> SOURCE TEXT:
As it is becoming evident that climate change is one of the leading issues amongst voters this federal election, community groups have been seeking responses on environmental issues at candidates forums across Sydney. A tangible black and red Stop Adani theme dominated the audience at the recent “Meet the Candidates Forum” last month at the Alexandria Town Hall.

University of Sydney climate strike action group at the Meet the Candidates Forum in Sydney. Photo: Supplied

The event was organised by Alexandria Residents Action Group, REDWatch and Friends of Erskineville. The panel included the current member for the seat of Sydney, Tanya Plibersek; the Greens candidate, Matthew Thompson; and the Science Party candidate, Aaron Hammond. The Liberal Party candidate, Jacqui Munro, did not attend.

The leading issue of the evening was the climate crisis and the lack of action taken by the current government. Results from the pre-event survey showed that the proposed Adani Carmichael coal mine and related climate change issues were top of the list, making up nearly half of all total entries.

About 30 local residents wore Stop Adani T-shirts and held placards with the enduring red hexagonal logo during the talks. As questions were taken from the audience, members of the University of Sydney climate strike action group unfurled a banner demanding that the Labor party dump coal and commit to reviewing the Adani project.

“The Stop Adani movement has become a symbol for the fight to transition away from fossil fuels into renewable energy. It is clear that Sydney residents expect their politicians to match rhetoric with action, and not just say they care about climate change but to commit to keeping fossil fuels in the ground,” said Carrie Tsai, a local #StopAdani community organiser.

> DATASET EXCERPTS:
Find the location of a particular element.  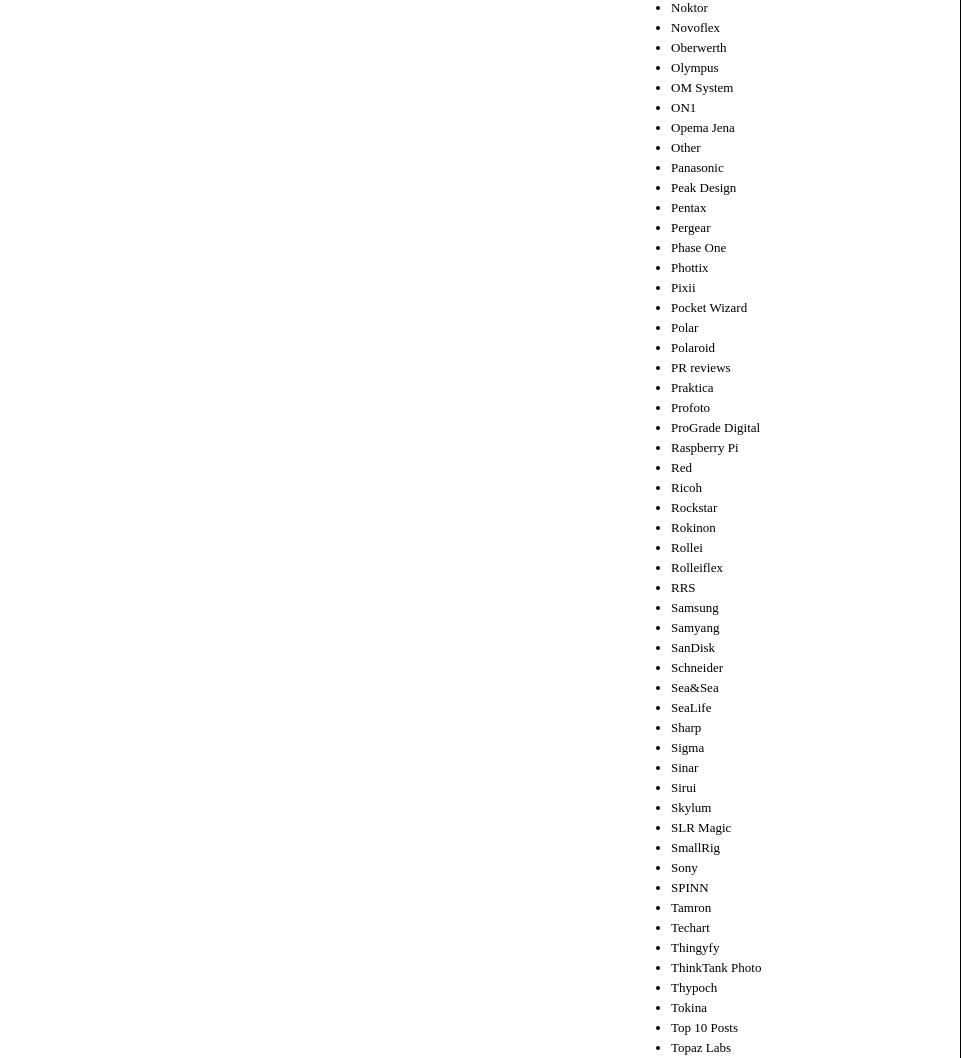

--

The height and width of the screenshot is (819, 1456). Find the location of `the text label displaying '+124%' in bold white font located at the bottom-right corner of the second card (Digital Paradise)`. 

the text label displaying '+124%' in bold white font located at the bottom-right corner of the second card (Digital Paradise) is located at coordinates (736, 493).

> DIRECTIVE 1: According to the report on the Alexandria candidates forum, which candidate did not attend?
> DIRECTIVE 2: Extend the report on the Alexandria candidates forum with a few more paragraphs that pick up after its final sentence.
None of the rows is needed here.

> EXPECTED OUTPUT 1: Jacqui Munro, the Liberal Party candidate.

> EXPECTED OUTPUT 2:
A 14-year-old school climate striker, Gus, voiced his concern about climate breakdown and what it meant for his future and asked why the Labor Party had not made a clear commitment to reviewing the Adani project since the majority of Australians were against it.

“Both the Greens and Science Party candidates made sense when they stated that they would move us quickly away from coal, oil and gas, but I was very disappointed with Ms Plibersek’s refusal to commit to reviewing the Adani coal mine. I feel that she is not listening to us young people whose futures will be wrecked by destructive projects like Adani,” said Gus after the event.

Another community member, David Tran, stated, “If Adani went ahead it will have terrible consequences on our climate and the Great Barrier Reef. The vast majority of Australians understand this, and I am heartened to see the strong community support against Adani at the candidates forum, and applaud young school strikers like Gus fighting for a better future.”